How to complete this task: This exercise asks for a copy of each line in the records below with the word "computer" in it.

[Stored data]
----------------

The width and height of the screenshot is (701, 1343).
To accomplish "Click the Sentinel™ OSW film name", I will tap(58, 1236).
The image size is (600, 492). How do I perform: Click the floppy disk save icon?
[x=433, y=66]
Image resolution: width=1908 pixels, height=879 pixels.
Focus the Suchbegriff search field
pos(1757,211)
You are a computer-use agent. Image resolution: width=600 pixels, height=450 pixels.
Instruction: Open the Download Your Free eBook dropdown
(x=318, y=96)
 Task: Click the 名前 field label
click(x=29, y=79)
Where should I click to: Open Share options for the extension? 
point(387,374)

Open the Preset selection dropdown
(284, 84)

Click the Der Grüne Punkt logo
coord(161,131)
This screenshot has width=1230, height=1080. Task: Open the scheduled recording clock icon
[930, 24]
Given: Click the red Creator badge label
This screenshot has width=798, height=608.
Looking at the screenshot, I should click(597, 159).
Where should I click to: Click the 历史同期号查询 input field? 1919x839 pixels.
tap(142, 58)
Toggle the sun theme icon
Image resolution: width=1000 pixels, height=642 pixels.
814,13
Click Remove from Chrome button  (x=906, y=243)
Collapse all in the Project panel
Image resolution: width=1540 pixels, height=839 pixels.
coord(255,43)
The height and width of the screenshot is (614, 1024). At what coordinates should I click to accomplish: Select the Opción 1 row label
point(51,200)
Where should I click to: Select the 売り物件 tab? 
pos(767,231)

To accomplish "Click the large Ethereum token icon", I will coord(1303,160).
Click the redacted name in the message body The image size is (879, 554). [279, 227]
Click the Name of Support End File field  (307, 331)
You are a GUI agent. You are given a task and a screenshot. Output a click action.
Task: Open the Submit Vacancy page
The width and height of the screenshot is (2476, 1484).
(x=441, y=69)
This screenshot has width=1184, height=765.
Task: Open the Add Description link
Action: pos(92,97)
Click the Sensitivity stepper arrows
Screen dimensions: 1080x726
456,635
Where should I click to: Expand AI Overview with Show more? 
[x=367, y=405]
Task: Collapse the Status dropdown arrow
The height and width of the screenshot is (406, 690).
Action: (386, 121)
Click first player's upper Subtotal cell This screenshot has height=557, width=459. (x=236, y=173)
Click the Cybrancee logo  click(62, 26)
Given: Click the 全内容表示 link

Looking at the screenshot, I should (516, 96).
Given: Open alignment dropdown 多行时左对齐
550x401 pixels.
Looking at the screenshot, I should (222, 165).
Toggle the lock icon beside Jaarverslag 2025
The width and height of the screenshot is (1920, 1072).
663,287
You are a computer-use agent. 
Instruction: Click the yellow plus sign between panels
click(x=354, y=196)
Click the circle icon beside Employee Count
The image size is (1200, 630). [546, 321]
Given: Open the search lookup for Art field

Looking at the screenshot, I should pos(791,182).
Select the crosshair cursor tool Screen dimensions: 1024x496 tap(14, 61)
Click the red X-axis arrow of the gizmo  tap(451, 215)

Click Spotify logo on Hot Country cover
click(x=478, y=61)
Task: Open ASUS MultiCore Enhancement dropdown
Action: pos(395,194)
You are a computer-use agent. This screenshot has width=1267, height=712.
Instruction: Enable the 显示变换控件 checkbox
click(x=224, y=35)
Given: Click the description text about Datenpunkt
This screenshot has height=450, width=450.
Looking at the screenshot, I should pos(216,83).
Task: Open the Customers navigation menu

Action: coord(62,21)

----------------

Response box:
You are a computer-use agent. Image resolution: width=600 pixels, height=450 pixels.
You are a computer-use agent. 
You are a computer-use agent. This screenshot has width=1267, height=712.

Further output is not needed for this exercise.